═══ SUPPLIED DATA
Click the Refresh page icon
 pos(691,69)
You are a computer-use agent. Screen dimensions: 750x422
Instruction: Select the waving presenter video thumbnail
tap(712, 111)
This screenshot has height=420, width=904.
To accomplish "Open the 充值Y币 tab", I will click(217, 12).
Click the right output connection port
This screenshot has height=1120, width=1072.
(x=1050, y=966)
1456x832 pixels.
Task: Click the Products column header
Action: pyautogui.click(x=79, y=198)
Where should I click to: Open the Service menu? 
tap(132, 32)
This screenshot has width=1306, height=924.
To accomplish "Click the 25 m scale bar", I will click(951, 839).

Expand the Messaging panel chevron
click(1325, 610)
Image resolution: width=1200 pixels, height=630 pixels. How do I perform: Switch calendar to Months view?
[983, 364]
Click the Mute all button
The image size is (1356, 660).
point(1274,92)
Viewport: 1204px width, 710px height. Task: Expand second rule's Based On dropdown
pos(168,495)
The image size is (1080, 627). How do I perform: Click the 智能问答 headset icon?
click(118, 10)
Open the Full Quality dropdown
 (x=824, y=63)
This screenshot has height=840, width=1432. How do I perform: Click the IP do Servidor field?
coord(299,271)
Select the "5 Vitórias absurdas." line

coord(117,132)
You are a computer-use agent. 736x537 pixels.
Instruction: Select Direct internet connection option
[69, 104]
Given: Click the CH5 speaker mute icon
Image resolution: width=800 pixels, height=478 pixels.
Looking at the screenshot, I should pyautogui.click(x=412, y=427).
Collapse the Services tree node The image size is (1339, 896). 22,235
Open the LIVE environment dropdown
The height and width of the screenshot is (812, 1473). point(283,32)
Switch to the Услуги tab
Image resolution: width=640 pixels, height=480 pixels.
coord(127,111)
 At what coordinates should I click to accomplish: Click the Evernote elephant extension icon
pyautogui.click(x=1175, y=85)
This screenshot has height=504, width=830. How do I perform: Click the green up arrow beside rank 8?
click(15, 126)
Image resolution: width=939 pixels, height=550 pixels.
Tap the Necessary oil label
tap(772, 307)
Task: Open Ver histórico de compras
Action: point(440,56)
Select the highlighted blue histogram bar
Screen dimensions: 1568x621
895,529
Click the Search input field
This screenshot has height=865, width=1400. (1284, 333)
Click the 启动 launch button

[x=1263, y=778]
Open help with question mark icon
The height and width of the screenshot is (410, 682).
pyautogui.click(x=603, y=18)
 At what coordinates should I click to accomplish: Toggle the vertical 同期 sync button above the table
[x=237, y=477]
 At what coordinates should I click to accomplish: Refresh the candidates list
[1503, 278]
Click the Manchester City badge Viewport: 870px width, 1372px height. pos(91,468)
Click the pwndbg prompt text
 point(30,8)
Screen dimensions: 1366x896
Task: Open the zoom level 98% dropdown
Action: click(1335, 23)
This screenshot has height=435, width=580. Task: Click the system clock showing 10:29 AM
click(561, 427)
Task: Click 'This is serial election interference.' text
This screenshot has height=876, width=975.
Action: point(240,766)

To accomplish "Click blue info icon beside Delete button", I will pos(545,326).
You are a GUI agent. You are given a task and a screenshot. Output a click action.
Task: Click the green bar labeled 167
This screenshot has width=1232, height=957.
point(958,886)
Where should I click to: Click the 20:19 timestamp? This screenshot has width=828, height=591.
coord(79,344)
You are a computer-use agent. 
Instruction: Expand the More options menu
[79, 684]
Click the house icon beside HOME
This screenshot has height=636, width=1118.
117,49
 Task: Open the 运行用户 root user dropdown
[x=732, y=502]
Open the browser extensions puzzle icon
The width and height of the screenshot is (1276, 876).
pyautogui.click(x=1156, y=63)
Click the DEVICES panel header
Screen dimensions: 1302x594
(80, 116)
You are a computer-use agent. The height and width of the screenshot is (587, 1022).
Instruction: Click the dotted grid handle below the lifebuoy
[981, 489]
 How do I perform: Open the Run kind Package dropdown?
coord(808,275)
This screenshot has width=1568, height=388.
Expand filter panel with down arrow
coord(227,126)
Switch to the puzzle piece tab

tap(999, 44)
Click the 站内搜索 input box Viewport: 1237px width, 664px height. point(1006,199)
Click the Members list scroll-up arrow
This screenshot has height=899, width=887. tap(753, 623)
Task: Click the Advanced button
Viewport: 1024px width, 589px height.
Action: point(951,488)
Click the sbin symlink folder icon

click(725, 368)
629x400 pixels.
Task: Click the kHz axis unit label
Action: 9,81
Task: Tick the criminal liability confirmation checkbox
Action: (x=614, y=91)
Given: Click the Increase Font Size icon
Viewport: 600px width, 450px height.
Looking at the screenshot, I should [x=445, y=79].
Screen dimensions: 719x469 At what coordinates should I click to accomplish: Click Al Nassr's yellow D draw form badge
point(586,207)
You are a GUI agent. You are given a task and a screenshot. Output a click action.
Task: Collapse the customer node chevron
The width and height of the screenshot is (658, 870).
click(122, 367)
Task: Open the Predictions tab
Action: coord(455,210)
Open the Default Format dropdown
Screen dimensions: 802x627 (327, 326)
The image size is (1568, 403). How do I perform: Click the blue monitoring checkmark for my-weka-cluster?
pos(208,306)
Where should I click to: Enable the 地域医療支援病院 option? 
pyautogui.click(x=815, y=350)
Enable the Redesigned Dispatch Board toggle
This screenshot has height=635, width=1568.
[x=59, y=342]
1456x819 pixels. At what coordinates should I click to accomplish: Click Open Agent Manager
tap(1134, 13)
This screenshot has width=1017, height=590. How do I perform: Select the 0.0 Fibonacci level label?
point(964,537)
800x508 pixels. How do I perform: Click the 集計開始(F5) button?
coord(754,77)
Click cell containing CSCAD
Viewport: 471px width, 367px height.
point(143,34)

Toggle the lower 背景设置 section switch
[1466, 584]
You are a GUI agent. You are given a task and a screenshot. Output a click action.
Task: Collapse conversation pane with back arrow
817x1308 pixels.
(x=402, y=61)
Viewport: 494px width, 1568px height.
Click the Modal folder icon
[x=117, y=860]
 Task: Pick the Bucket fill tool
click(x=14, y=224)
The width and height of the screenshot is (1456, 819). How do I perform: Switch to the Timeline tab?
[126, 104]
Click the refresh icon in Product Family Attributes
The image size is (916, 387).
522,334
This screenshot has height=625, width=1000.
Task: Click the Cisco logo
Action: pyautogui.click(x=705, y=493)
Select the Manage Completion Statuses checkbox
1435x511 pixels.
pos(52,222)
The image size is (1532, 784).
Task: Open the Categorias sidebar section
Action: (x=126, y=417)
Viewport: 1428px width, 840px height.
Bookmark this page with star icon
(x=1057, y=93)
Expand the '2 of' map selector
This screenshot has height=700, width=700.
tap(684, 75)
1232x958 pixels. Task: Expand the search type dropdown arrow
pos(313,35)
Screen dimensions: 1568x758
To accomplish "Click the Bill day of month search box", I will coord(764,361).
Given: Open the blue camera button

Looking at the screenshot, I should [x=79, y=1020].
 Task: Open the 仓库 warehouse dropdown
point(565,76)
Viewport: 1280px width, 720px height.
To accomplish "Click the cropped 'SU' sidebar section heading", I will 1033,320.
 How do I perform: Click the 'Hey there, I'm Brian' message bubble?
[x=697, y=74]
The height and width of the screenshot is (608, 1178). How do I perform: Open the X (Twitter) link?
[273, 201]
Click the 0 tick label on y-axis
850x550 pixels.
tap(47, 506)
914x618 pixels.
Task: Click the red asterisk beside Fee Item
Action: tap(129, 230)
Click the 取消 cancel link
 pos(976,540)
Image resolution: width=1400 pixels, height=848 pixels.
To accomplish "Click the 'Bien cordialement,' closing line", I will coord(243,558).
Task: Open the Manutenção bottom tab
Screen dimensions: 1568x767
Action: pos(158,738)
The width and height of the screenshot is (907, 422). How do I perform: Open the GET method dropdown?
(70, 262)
══════
## WORK TO BE COMPLETED
Convert every line of the records above into a JSON list of strings, with each line as its own string and blank lines left out.

## RESPONSE TO THE EXERCISE
[
  "Click the Refresh page icon",
  " pos(691,69)",
  "You are a computer-use agent. Screen dimensions: 750x422",
  "Instruction: Select the waving presenter video thumbnail",
  "tap(712, 111)",
  "This screenshot has height=420, width=904.",
  "To accomplish \"Open the 充值Y币 tab\", I will click(217, 12).",
  "Click the right output connection port",
  "This screenshot has height=1120, width=1072.",
  "(x=1050, y=966)",
  "1456x832 pixels.",
  "Task: Click the Products column header",
  "Action: pyautogui.click(x=79, y=198)",
  "Where should I click to: Open the Service menu? ",
  "tap(132, 32)",
  "This screenshot has width=1306, height=924.",
  "To accomplish \"Click the 25 m scale bar\", I will click(951, 839).",
  "Expand the Messaging panel chevron",
  "click(1325, 610)",
  "Image resolution: width=1200 pixels, height=630 pixels. How do I perform: Switch calendar to Months view?",
  "[983, 364]",
  "Click the Mute all button",
  "The image size is (1356, 660).",
  "point(1274,92)",
  "Viewport: 1204px width, 710px height. Task: Expand second rule's Based On dropdown",
  "pos(168,495)",
  "The image size is (1080, 627). How do I perform: Click the 智能问答 headset icon?",
  "click(118, 10)",
  "Open the Full Quality dropdown",
  " (x=824, y=63)",
  "This screenshot has height=840, width=1432. How do I perform: Click the IP do Servidor field?",
  "coord(299,271)",
  "Select the \"5 Vitórias absurdas.\" line",
  "coord(117,132)",
  "You are a computer-use agent. 736x537 pixels.",
  "Instruction: Select Direct internet connection option",
  "[69, 104]",
  "Given: Click the CH5 speaker mute icon",
  "Image resolution: width=800 pixels, height=478 pixels.",
  "Looking at the screenshot, I should pyautogui.click(x=412, y=427).",
  "Collapse the Services tree node The image size is (1339, 896). 22,235",
  "Open the LIVE environment dropdown",
  "The height and width of the screenshot is (812, 1473). point(283,32)",
  "Switch to the Услуги tab",
  "Image resolution: width=640 pixels, height=480 pixels.",
  "coord(127,111)",
  " At what coordinates should I click to accomplish: Click the Evernote elephant extension icon",
  "pyautogui.click(x=1175, y=85)",
  "This screenshot has height=504, width=830. How do I perform: Click the green up arrow beside rank 8?",
  "click(15, 126)",
  "Image resolution: width=939 pixels, height=550 pixels.",
  "Tap the Necessary oil label",
  "tap(772, 307)",
  "Task: Open Ver histórico de compras",
  "Action: point(440,56)",
  "Select the highlighted blue histogram bar",
  "Screen dimensions: 1568x621",
  "895,529",
  "Click the Search input field",
  "This screenshot has height=865, width=1400. (1284, 333)",
  "Click the 启动 launch button",
  "[x=1263, y=778]",
  "Open help with question mark icon",
  "The height and width of the screenshot is (410, 682).",
  "pyautogui.click(x=603, y=18)",
  " At what coordinates should I click to accomplish: Toggle the vertical 同期 sync button above the table",
  "[x=237, y=477]",
  " At what coordinates should I click to accomplish: Refresh the candidates list",
  "[1503, 278]",
  "Click the Manchester City badge Viewport: 870px width, 1372px height. pos(91,468)",
  "Click the pwndbg prompt text",
  " point(30,8)",
  "Screen dimensions: 1366x896",
  "Task: Open the zoom level 98% dropdown",
  "Action: click(1335, 23)",
  "This screenshot has height=435, width=580. Task: Click the system clock showing 10:29 AM",
  "click(561, 427)",
  "Task: Click 'This is serial election interference.' text",
  "This screenshot has height=876, width=975.",
  "Action: point(240,766)",
  "To accomplish \"Click blue info icon beside Delete button\", I will pos(545,326).",
  "You are a GUI agent. You are given a task and a screenshot. Output a click action.",
  "Task: Click the green bar labeled 167",
  "This screenshot has width=1232, height=957.",
  "point(958,886)",
  "Where should I click to: Click the 20:19 timestamp? This screenshot has width=828, height=591.",
  "coord(79,344)",
  "You are a computer-use agent. ",
  "Instruction: Expand the More options menu",
  "[79, 684]",
  "Click the house icon beside HOME",
  "This screenshot has height=636, width=1118.",
  "117,49",
  " Task: Open the 运行用户 root user dropdown",
  "[x=732, y=502]",
  "Open the browser extensions puzzle icon",
  "The width and height of the screenshot is (1276, 876).",
  "pyautogui.click(x=1156, y=63)",
  "Click the DEVICES panel header",
  "Screen dimensions: 1302x594",
  "(80, 116)",
  "You are a computer-use agent. The height and width of the screenshot is (587, 1022).",
  "Instruction: Click the dotted grid handle below the lifebuoy",
  "[981, 489]",
  " How do I perform: Open the Run kind Package dropdown?",
  "coord(808,275)",
  "This screenshot has width=1568, height=388.",
  "Expand filter panel with down arrow",
  "coord(227,126)",
  "Switch to the puzzle piece tab",
  "tap(999, 44)",
  "Click the 站内搜索 input box Viewport: 1237px width, 664px height. point(1006,199)",
  "Click the Members list scroll-up arrow",
  "This screenshot has height=899, width=887. tap(753, 623)",
  "Task: Click the Advanced button",
  "Viewport: 1024px width, 589px height.",
  "Action: point(951,488)",
  "Click the sbin symlink folder icon",
  "click(725, 368)",
  "629x400 pixels.",
  "Task: Click the kHz axis unit label",
  "Action: 9,81",
  "Task: Tick the criminal liability confirmation checkbox",
  "Action: (x=614, y=91)",
  "Given: Click the Increase Font Size icon",
  "Viewport: 600px width, 450px height.",
  "Looking at the screenshot, I should [x=445, y=79].",
  "Screen dimensions: 719x469 At what coordinates should I click to accomplish: Click Al Nassr's yellow D draw form badge",
  "point(586,207)",
  "You are a GUI agent. You are given a task and a screenshot. Output a click action.",
  "Task: Collapse the customer node chevron",
  "The width and height of the screenshot is (658, 870).",
  "click(122, 367)",
  "Task: Open the Predictions tab",
  "Action: coord(455,210)",
  "Open the Default Format dropdown",
  "Screen dimensions: 802x627 (327, 326)",
  "The image size is (1568, 403). How do I perform: Click the blue monitoring checkmark for my-weka-cluster?",
  "pos(208,306)",
  "Where should I click to: Enable the 地域医療支援病院 option? ",
  "pyautogui.click(x=815, y=350)",
  "Enable the Redesigned Dispatch Board toggle",
  "This screenshot has height=635, width=1568.",
  "[x=59, y=342]",
  "1456x819 pixels. At what coordinates should I click to accomplish: Click Open Agent Manager",
  "tap(1134, 13)",
  "This screenshot has width=1017, height=590. How do I perform: Select the 0.0 Fibonacci level label?",
  "point(964,537)",
  "800x508 pixels. How do I perform: Click the 集計開始(F5) button?",
  "coord(754,77)",
  "Click cell containing CSCAD",
  "Viewport: 471px width, 367px height.",
  "point(143,34)",
  "Toggle the lower 背景设置 section switch",
  "[1466, 584]",
  "You are a GUI agent. You are given a task and a screenshot. Output a click action.",
  "Task: Collapse conversation pane with back arrow",
  "817x1308 pixels.",
  "(x=402, y=61)",
  "Viewport: 494px width, 1568px height.",
  "Click the Modal folder icon",
  "[x=117, y=860]",
  " Task: Pick the Bucket fill tool",
  "click(x=14, y=224)",
  "The width and height of the screenshot is (1456, 819). How do I perform: Switch to the Timeline tab?",
  "[126, 104]",
  "Click the refresh icon in Product Family Attributes",
  "The image size is (916, 387).",
  "522,334",
  "This screenshot has height=625, width=1000.",
  "Task: Click the Cisco logo",
  "Action: pyautogui.click(x=705, y=493)",
  "Select the Manage Completion Statuses checkbox",
  "1435x511 pixels.",
  "pos(52,222)",
  "The image size is (1532, 784).",
  "Task: Open the Categorias sidebar section",
  "Action: (x=126, y=417)",
  "Viewport: 1428px width, 840px height.",
  "Bookmark this page with star icon",
  "(x=1057, y=93)",
  "Expand the '2 of' map selector",
  "This screenshot has height=700, width=700.",
  "tap(684, 75)",
  "1232x958 pixels. Task: Expand the search type dropdown arrow",
  "pos(313,35)",
  "Screen dimensions: 1568x758",
  "To accomplish \"Click the Bill day of month search box\", I will coord(764,361).",
  "Given: Open the blue camera button",
  "Looking at the screenshot, I should [x=79, y=1020].",
  " Task: Open the 仓库 warehouse dropdown",
  "point(565,76)",
  "Viewport: 1280px width, 720px height.",
  "To accomplish \"Click the cropped 'SU' sidebar section heading\", I will 1033,320.",
  " How do I perform: Click the 'Hey there, I'm Brian' message bubble?",
  "[x=697, y=74]",
  "The height and width of the screenshot is (608, 1178). How do I perform: Open the X (Twitter) link?",
  "[273, 201]",
  "Click the 0 tick label on y-axis",
  "850x550 pixels.",
  "tap(47, 506)",
  "914x618 pixels.",
  "Task: Click the red asterisk beside Fee Item",
  "Action: tap(129, 230)",
  "Click the 取消 cancel link",
  " pos(976,540)",
  "Image resolution: width=1400 pixels, height=848 pixels.",
  "To accomplish \"Click the 'Bien cordialement,' closing line\", I will coord(243,558).",
  "Task: Open the Manutenção bottom tab",
  "Screen dimensions: 1568x767",
  "Action: pos(158,738)",
  "The width and height of the screenshot is (907, 422). How do I perform: Open the GET method dropdown?",
  "(70, 262)"
]